Project: Research project

Project Details


Parasitic plants are important components of both natural and agricultural ecosystems and have significant influence on the structure and dynamics of the communities they inhabit. Yet, little is known about the ecology of interactions between parasitic plants and their hosts. Flowering plants in the genus Cuscuta are obligate parasites with little photosynthetic capability and obtain nutrients by attaching to above-ground shoots of other plants. Cuscuta spp. are important agricultural pests, listed on the United States Department of Agriculture's Top Ten Weeds List, and can be difficult to control without also impacting host plants.
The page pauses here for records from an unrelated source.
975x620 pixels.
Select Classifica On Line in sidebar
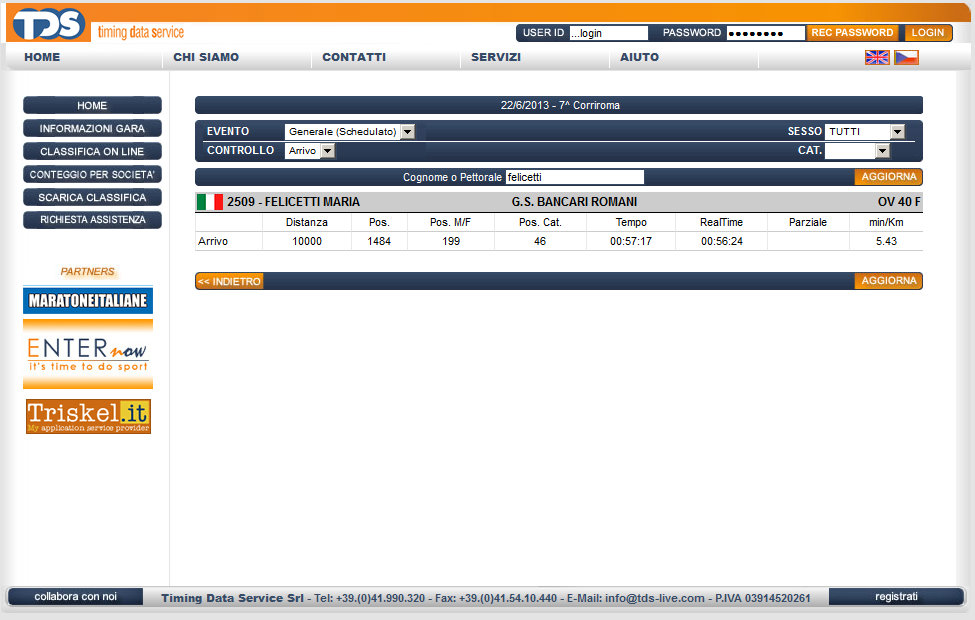pyautogui.click(x=92, y=152)
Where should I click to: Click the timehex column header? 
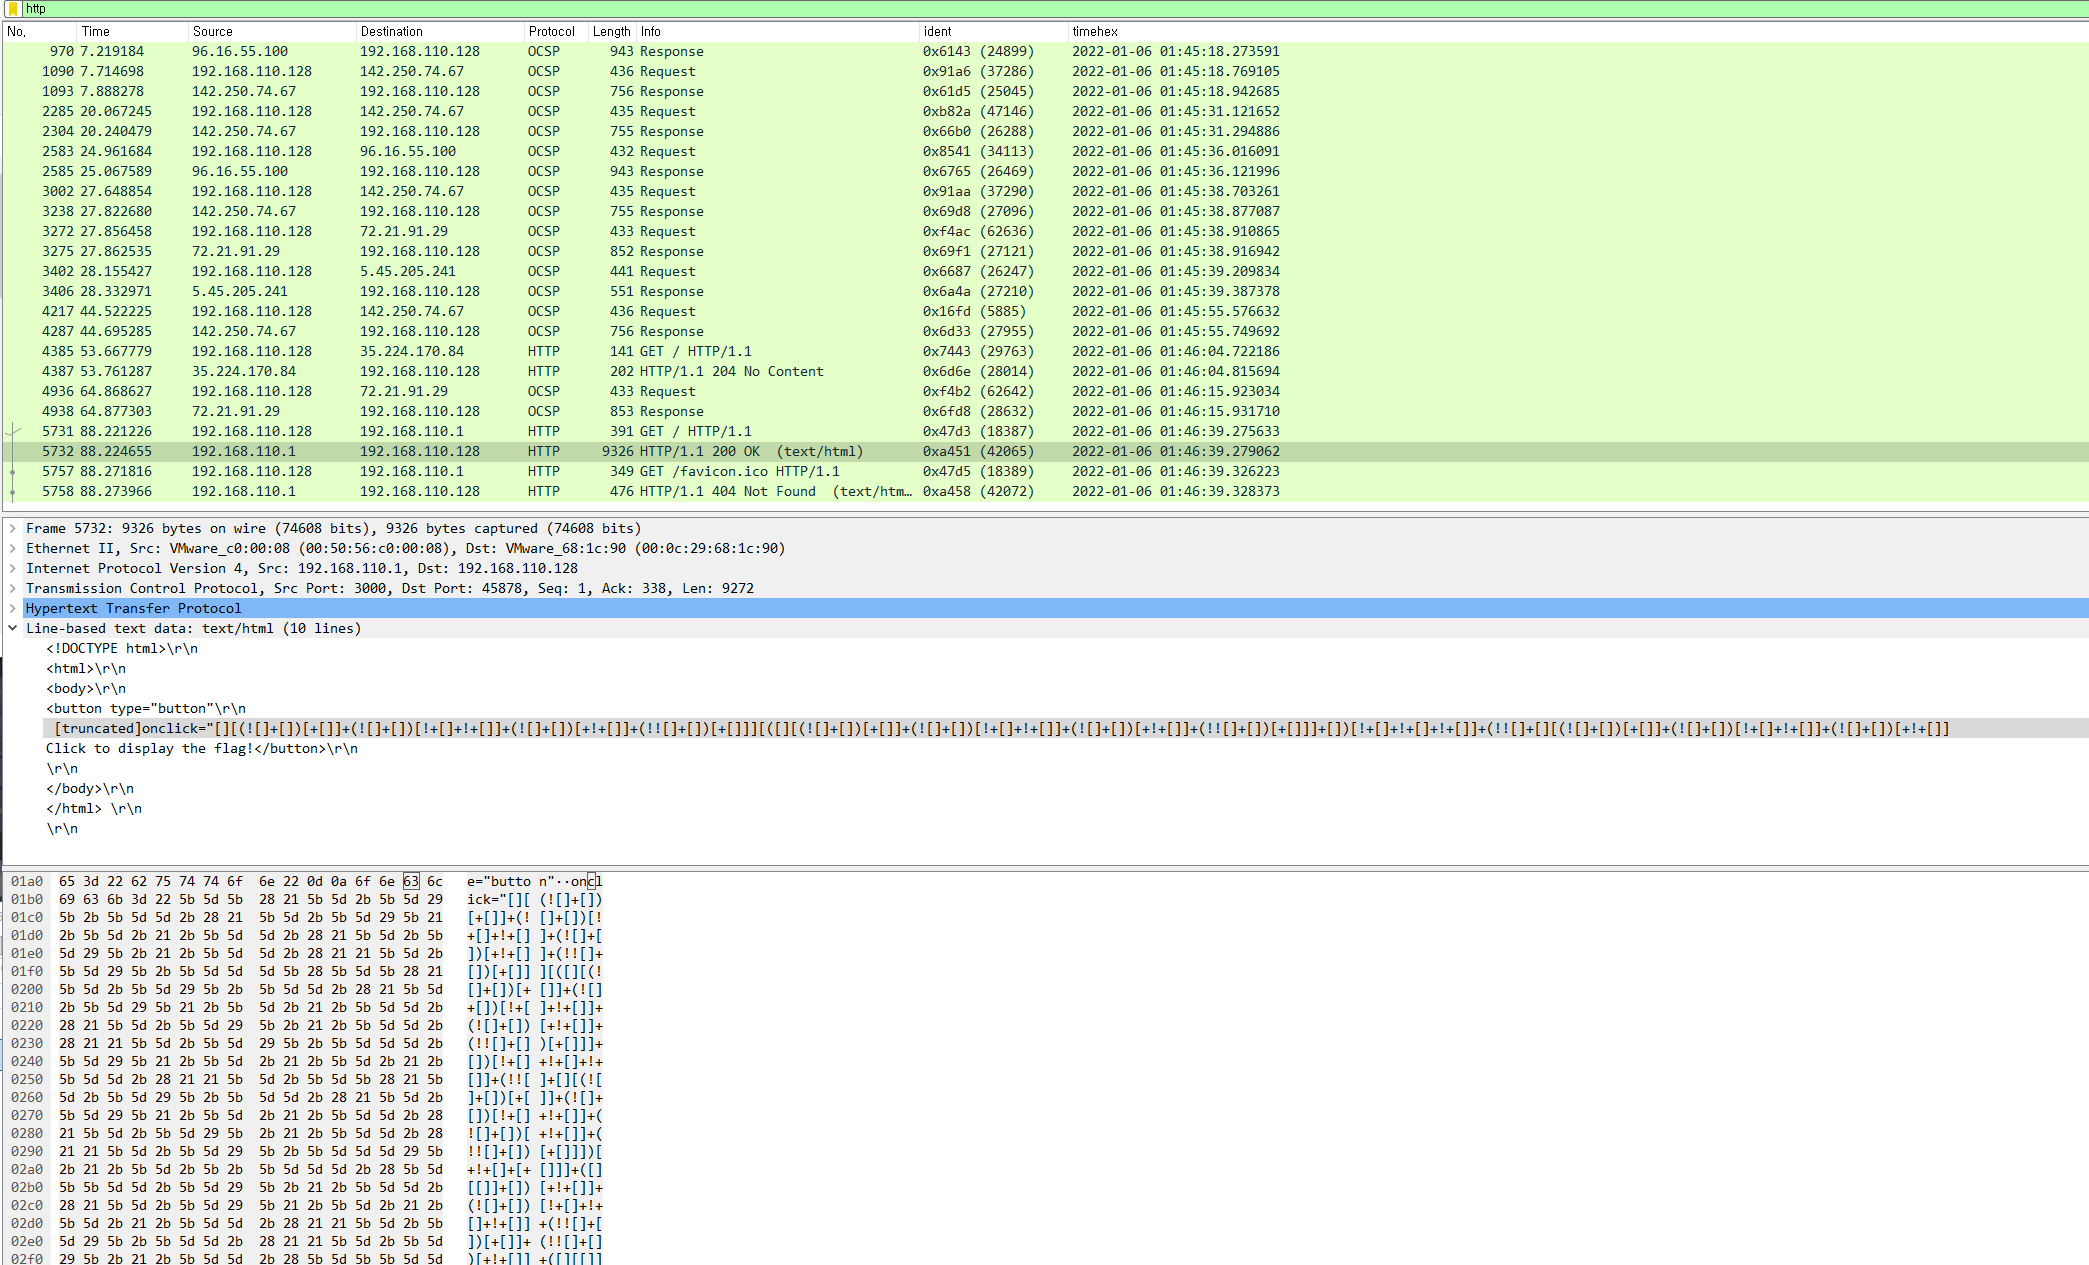click(1094, 31)
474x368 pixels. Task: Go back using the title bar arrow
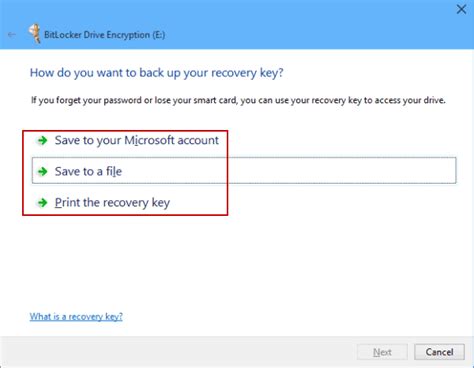click(12, 35)
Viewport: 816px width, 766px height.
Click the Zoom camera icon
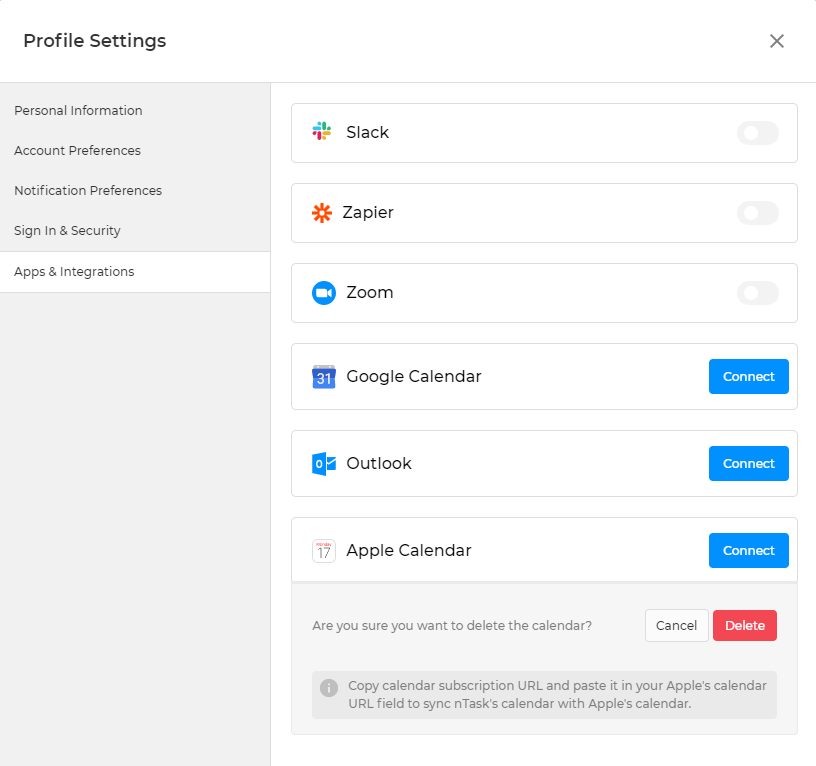[323, 293]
This project will explore the chemical ecology of interactions between parasitic plants in the genus Cuscuta and their hosts. Specifically, it will examine the chemical cues involved in host location and recognition by Cuscuta, the defense responses initiated by host plants in response to Cuscuta attack, and the impact of these defensive responses on the host plant's ability to defend itself from subsequent attack by herbivores. Results obtained from this study will improve understanding of chemically mediated interactions among plants and plant defense against simultaneous attack by multiple organisms. This knowledge may be useful in developing new tactics for controlling parasitic plants that attack agricultural crops.